____ Listed records
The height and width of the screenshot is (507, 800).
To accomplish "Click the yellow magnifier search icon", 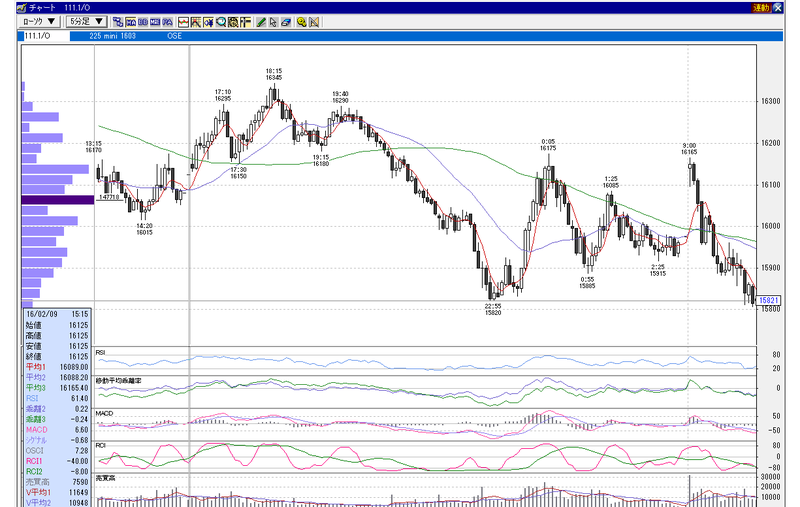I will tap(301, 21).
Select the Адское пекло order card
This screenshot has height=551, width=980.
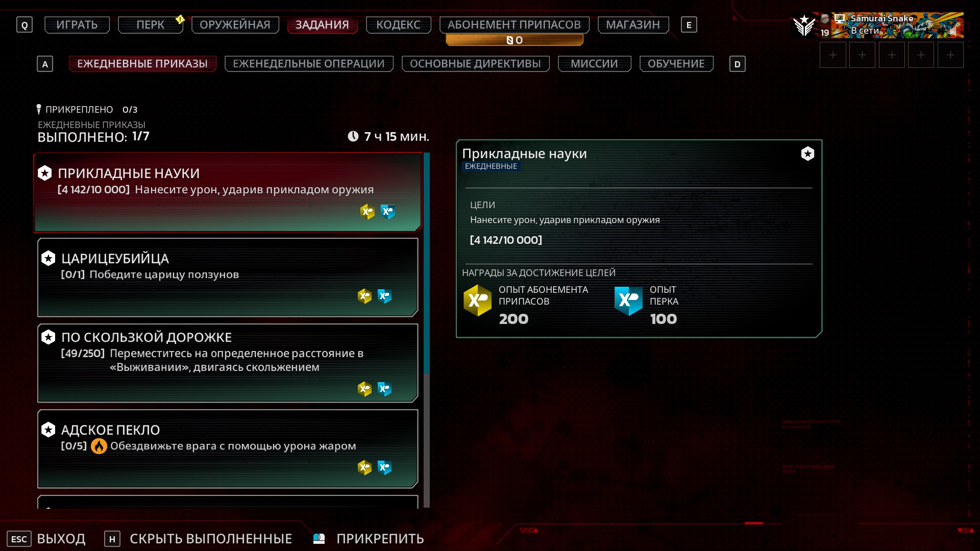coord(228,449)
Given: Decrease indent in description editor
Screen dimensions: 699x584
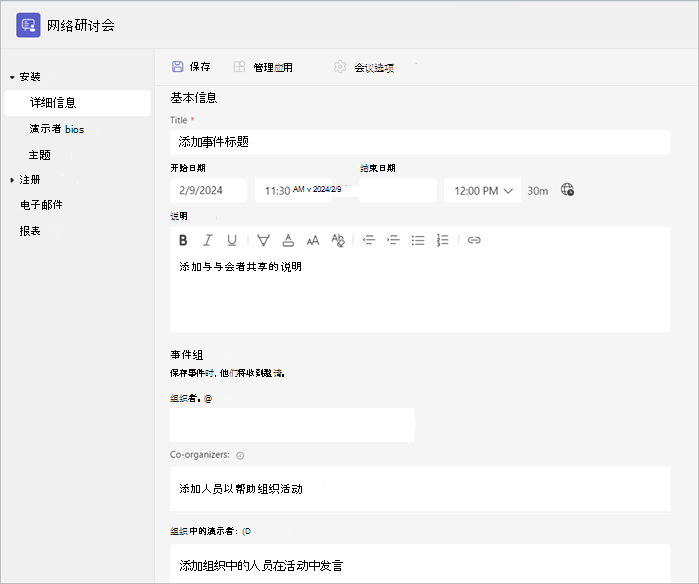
________
__Task prompt__: The copy must start at the line containing "This screenshot has height=551, width=980." and end at the last line of the data, matching each line exactly. It must hold no pictures.

__Problem solution__:
This screenshot has height=551, width=980.
coord(228,449)
Given: Decrease indent in description editor
Screen dimensions: 699x584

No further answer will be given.